Japan, whose meteoric economic growth has been one of the success stories of the 1970s, is experiencing an economic slowdown that will hinder the island nation throughout the 1980s, according to Yoshio Okawara, Japan's ambassador to the United States.
The worldwide recession and increasing competition from third-world industrial nations are the major culprits behind Japan's declining fortunes, but the current rash of protectionism in the United States and Western Europe threatens to slow Japan's growth even further, Mr. Okawara said in an interview.
"Certainly, our people have no illusion," the ambassador said. Japan's national economy expanded last year by less that 3 percent, a lackluster performance compared with the 10 percent annual growth rates Japan experienced during the 1960s. "No country can enjoy such high growth rates of its economy anymore," Mr. Okawara said.
Japan's powerful economy today is second only to the US, and the ruling Liberal Democratic Party has been increasingly criticized for persisting with self-interested trade policies while its allies slog throug the worst recession in four decades. But the Japanese government may change its outlook as its economic fortunes decline.
"Japan cannot pursue a policy independent of other nations," said Mr. Okawara , whose nation posted a $16.8 billion trade surplus with the US last year. "Japan's prosperity very much depends on the prosperity of other parts of the world."

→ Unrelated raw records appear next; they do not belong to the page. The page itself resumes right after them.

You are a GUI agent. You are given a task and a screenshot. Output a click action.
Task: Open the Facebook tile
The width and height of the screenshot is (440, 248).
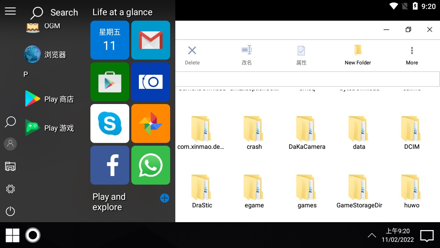(110, 165)
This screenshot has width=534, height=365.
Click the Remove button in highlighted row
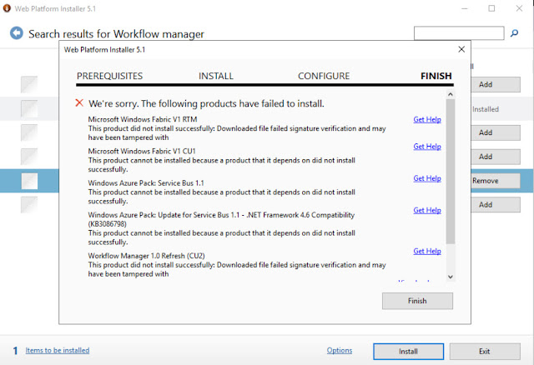485,181
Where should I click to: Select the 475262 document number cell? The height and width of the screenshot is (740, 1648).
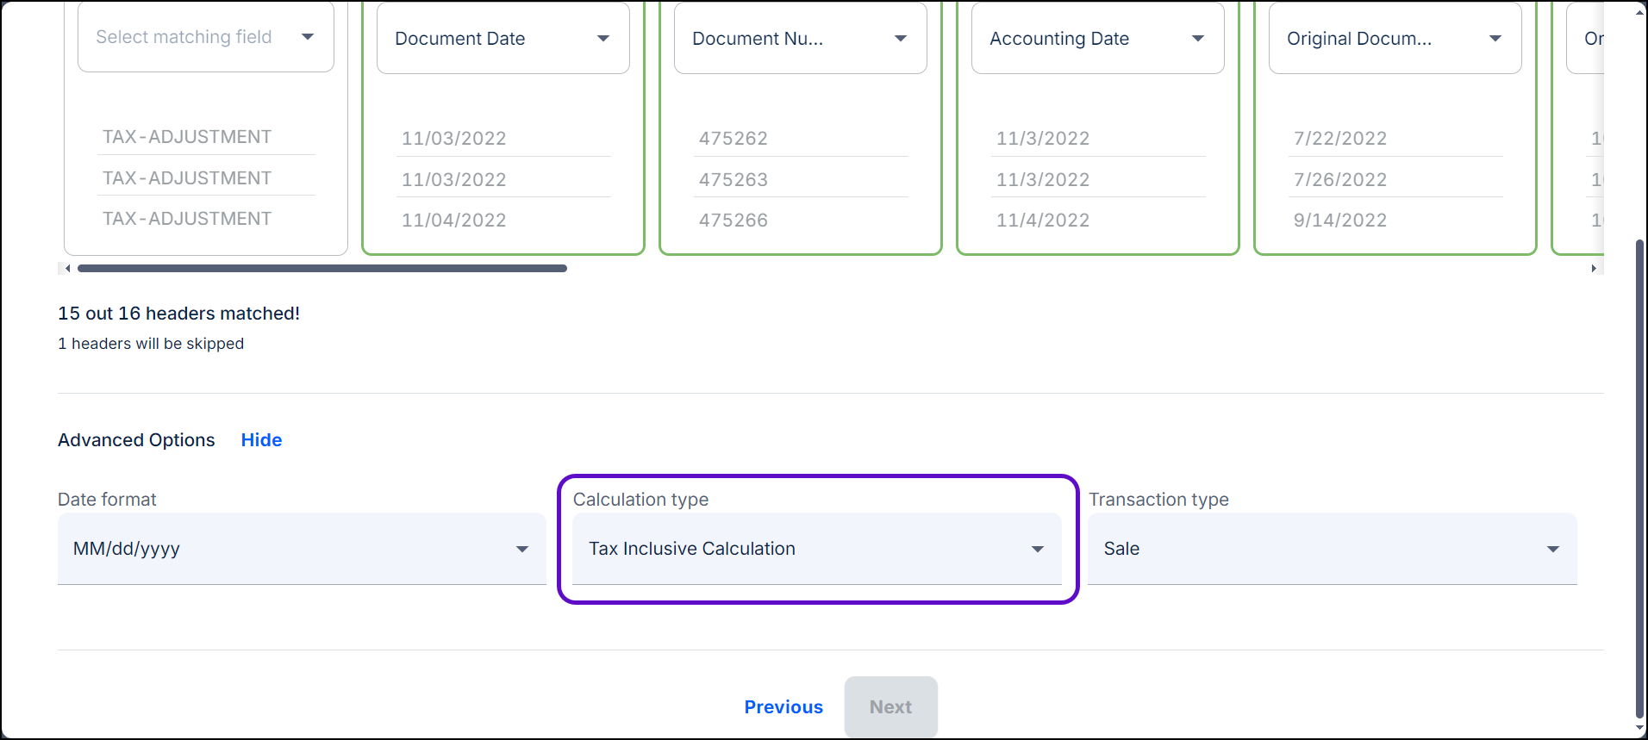733,139
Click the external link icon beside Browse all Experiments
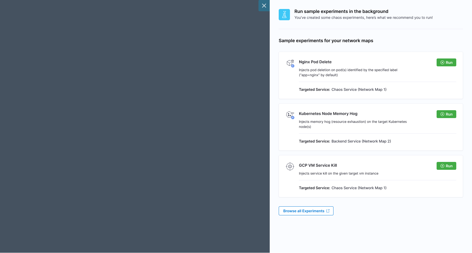 [x=328, y=211]
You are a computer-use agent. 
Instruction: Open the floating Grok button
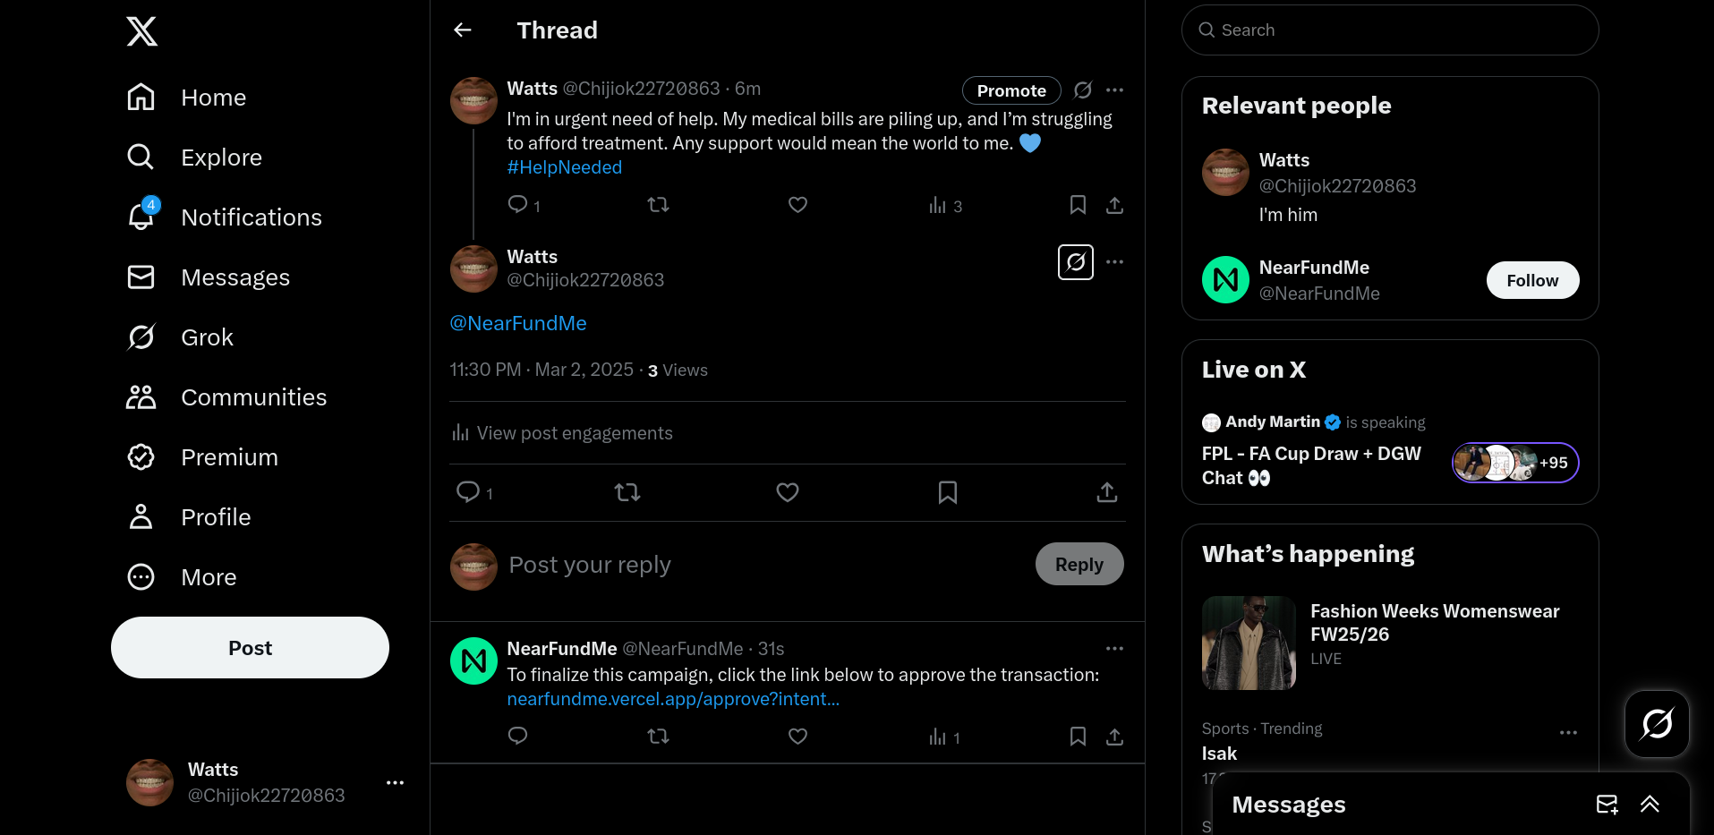(1656, 723)

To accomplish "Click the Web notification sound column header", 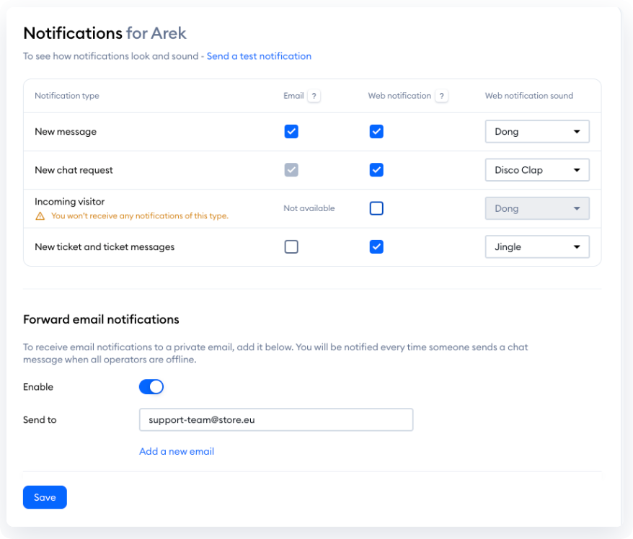I will (x=528, y=96).
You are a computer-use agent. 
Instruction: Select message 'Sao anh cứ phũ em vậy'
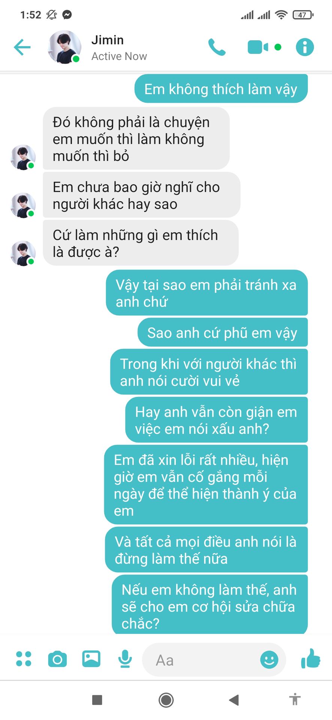[x=223, y=333]
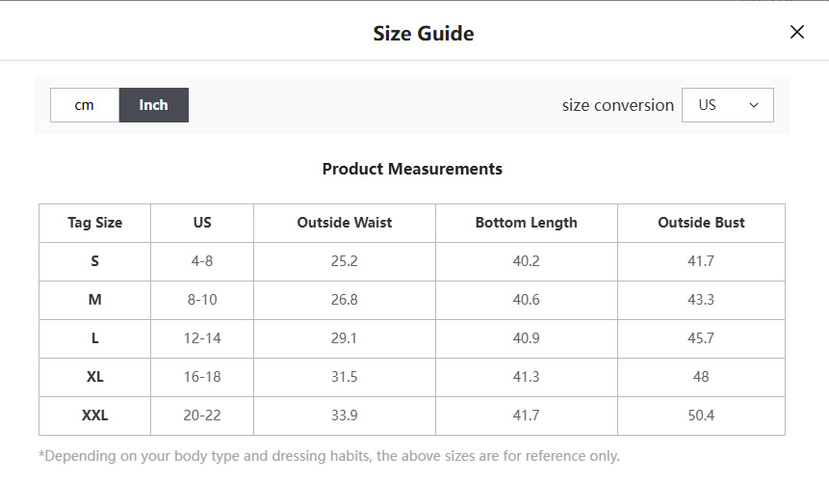Click the Outside Bust column header
This screenshot has width=829, height=483.
tap(701, 223)

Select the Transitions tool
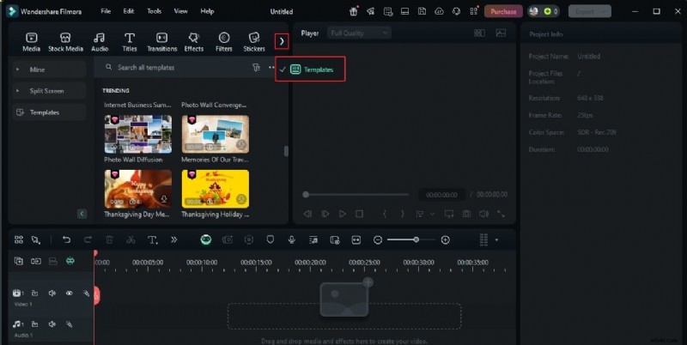(161, 42)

Exports of cheap, well-made Japanese automobiles, video recorders, and computer chips have penetrated the US and Western European markets deeply in recent years, provoking respect, envy, and even fear in Japan's competitors. Japan's unemployment rate - 2.4 percent last year and one of the world's lowest - has been an object of envy. In 1982, inflation rose a scant 2.7 percent. .
But at home, auto exports are shrinking, the deficit is increasing, and unemployment is rising. Japan's once-healthy steel industry is operating at the lowest levels in more than a decade, and Japanese manufacturers are suffering from competition from low-cost imports invading their market from Singapore, Korea, and Taiwan.
Abroad, Japan's export growth is being slowly circumscribed by the US and nations in Western Europe, which have persuaded Japan to accept "voluntary limits" on the volume of some goods shipped to those countries. Japanese auto manufacturers are facing stiffer competition as Detroit's auromakers inmprove their production techniques. And allies are putting increasing pressure on Japan , a nation of 116 million people about the size of Montana, to spend larger portions of its economic wealth on defense spending.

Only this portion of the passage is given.